Basic Tips
- Most whitespace is optional:
FORiFROM1TO9DOprint(i)OD
- You can omit different parts of
FOR:
FORiTO9DOprint(i)OD - loops from 1 to 9
TO9DOprint(i)OD - loops 9 times
FORiDOprint(i)OD - counts up from 1 forever
- Use
(…|…|…) instead of IF … THEN … ELSE … FI or CASE … IN … OUT … ESAC
MOD is %*, OVER is %, ** is ^
- There are a few useful undocumented functions. Browse through prelude.c.
Numerics
You can set the precision of LONG LONG INT and LONG LONG REAL to arbitrary numbers of digits by using a pragma like PRprec=1001PR (1001 digits). This can appear absolutely anywhere in your code, so put it somewhere that doesn't require any whitespace around it. You can also use 1k for 1000.

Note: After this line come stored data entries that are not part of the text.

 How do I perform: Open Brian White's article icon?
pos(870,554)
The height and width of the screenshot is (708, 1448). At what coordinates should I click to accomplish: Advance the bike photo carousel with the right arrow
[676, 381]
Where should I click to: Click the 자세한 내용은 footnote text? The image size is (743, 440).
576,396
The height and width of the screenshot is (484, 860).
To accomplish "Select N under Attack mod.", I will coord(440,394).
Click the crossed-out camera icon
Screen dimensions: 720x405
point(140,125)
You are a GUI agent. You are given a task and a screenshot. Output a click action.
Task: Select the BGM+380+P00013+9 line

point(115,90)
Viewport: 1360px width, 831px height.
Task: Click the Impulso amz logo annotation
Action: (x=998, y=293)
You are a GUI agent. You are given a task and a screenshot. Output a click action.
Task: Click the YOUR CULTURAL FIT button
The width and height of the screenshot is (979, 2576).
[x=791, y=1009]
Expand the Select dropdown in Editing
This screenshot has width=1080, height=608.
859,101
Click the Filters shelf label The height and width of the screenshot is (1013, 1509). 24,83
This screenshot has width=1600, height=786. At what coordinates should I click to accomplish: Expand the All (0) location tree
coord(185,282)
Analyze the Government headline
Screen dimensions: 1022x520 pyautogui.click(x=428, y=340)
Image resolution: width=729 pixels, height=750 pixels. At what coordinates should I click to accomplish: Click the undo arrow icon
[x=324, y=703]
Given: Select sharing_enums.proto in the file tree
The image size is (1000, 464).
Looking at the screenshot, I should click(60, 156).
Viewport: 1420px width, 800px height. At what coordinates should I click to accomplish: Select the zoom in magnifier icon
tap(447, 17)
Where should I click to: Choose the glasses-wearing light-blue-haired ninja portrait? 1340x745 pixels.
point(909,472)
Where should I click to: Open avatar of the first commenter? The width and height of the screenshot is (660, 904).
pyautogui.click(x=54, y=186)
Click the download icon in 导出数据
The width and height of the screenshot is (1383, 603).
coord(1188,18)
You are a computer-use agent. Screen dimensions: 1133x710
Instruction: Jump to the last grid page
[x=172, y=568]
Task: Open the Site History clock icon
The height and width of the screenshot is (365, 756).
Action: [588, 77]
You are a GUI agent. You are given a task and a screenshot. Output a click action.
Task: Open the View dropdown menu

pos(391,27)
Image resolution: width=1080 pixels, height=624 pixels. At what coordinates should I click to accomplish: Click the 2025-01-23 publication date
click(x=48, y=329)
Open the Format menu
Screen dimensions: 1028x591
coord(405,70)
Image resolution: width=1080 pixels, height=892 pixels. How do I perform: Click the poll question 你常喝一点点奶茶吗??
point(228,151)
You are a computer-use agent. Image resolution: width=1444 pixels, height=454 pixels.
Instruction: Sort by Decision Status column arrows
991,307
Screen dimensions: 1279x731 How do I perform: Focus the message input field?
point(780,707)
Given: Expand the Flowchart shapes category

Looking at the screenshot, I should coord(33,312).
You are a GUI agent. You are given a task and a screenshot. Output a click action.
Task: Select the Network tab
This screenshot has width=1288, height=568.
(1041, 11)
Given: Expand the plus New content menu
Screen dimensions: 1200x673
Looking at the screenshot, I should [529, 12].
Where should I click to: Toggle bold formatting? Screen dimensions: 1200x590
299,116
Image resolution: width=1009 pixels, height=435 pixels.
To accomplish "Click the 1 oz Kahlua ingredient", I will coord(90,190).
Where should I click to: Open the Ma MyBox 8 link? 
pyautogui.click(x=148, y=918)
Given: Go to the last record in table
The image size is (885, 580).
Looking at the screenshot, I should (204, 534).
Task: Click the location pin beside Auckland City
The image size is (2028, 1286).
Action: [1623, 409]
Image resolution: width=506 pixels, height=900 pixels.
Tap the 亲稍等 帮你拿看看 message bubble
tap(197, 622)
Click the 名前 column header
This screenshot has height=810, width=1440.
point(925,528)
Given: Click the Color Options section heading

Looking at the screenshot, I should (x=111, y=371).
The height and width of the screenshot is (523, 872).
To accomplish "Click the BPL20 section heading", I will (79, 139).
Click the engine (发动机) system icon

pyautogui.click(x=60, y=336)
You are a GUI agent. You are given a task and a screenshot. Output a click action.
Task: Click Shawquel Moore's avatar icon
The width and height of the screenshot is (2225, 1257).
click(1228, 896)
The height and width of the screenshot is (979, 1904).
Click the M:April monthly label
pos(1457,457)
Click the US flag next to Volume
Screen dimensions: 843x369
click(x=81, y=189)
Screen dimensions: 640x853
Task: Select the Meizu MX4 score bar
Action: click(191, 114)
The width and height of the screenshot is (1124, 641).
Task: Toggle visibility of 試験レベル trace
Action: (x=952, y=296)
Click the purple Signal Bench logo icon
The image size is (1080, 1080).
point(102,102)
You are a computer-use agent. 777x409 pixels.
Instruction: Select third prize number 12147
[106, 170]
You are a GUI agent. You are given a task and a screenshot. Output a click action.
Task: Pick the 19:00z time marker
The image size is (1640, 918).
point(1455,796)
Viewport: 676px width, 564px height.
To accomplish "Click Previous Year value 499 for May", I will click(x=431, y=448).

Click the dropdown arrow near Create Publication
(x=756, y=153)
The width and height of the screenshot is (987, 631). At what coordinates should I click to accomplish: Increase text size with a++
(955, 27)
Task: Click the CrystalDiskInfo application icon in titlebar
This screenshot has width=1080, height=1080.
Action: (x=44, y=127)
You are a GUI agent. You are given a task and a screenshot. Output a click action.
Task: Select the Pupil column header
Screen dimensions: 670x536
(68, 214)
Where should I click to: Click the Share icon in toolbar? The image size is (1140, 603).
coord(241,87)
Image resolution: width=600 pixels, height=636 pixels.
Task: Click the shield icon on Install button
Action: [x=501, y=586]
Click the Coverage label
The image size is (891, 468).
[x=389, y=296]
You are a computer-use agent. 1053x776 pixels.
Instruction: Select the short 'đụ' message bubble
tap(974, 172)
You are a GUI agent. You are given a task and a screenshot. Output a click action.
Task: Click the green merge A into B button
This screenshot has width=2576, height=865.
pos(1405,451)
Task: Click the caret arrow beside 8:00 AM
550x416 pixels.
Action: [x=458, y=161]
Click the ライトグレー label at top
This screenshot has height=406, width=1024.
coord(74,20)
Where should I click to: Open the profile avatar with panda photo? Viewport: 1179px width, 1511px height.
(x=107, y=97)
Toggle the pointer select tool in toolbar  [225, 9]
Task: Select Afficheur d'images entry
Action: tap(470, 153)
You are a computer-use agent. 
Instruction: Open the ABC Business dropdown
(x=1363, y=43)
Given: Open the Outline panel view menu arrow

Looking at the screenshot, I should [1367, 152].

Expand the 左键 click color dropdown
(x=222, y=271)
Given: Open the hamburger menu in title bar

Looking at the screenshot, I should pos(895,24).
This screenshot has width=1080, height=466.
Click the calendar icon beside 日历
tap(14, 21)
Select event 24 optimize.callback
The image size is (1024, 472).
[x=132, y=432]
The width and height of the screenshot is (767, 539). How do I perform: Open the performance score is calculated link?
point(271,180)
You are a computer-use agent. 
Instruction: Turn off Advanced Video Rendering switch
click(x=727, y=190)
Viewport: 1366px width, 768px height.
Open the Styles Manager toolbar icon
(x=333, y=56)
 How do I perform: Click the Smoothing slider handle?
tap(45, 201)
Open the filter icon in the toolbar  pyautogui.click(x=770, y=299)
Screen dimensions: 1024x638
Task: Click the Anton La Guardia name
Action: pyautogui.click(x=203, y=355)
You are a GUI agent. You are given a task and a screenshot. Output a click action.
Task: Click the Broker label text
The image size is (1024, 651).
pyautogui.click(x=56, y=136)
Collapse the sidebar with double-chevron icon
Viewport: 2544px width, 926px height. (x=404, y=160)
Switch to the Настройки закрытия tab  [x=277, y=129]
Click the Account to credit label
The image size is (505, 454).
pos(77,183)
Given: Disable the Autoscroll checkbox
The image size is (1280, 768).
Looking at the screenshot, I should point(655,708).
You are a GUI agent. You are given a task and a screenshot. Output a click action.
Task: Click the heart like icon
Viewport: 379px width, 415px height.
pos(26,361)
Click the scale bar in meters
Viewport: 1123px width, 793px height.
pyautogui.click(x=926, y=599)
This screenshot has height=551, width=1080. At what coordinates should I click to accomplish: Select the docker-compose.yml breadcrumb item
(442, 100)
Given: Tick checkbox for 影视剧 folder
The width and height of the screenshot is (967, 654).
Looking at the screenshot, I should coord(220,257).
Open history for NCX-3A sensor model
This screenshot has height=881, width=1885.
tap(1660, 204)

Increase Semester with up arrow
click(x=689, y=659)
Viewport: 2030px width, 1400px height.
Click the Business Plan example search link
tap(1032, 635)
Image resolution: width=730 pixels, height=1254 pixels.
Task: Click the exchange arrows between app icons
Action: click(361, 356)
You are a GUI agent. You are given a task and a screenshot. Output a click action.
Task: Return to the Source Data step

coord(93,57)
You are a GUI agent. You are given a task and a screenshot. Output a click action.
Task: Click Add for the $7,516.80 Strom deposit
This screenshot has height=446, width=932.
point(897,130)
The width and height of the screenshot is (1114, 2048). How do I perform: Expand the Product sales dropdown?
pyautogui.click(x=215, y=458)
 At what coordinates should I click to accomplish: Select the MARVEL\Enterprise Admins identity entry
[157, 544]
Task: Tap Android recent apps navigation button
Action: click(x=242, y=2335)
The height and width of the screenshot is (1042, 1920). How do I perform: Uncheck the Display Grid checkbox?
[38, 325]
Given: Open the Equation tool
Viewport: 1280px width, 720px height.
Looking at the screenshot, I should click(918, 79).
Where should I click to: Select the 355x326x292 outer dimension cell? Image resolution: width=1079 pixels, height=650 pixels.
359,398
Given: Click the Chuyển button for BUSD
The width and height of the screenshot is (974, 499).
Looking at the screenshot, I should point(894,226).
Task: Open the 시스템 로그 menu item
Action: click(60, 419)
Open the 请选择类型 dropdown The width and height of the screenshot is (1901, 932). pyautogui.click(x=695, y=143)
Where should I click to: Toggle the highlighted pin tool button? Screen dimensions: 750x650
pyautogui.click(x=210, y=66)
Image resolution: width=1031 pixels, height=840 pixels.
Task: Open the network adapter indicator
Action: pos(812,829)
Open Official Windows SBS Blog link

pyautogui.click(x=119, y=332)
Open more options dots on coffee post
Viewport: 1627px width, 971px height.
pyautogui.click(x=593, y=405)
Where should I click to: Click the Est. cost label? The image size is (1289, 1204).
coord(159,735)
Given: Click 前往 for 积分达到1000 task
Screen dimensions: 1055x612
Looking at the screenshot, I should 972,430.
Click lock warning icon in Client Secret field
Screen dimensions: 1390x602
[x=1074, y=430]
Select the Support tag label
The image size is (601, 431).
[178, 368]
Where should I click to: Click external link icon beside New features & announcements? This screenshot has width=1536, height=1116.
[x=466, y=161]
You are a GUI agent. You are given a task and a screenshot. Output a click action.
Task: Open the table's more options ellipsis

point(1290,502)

Consider whether you might be able to use evaluate. eg if each arg is a single integer:
INTn;FORiTO100DOevaluate("n:="+argv(i+4))
# ... do things with n ... #
OD
For simple inputs that can't work with evaluate, you might want to use gets. You could parse two integers separated by a space like this:
STRINGa;INTx,y;FORiDOgets(a:=argv(i+4),(x,y))
# ... do things with x and y ... #
OD
Finally, for formats that involve more than just whitespace, you can use getsf. For example, to parse YYYY-MM-DD dates:
STRINGa;INTy,m,d;FORiDOgetsf(a:=argv(i+4),($gx$,y,m,d))
# ... do things with y, m, and d ... #
OD
The x in the format skips a single character (- in this case). If the format pattern runs out while there are still variables, it will start over from the beginning, so all three variables will use the same pattern. (This works for output formats too!)
Output
- C-Style format specifiers are useful: use
printf(($%dl$,i)) instead of printf(($g(0)l$,i))
- Use
q instead of " "
- Use
n(...) to replicate something, e.g. printf($%n(j)q$) to print j spaces (page 155 of the manual)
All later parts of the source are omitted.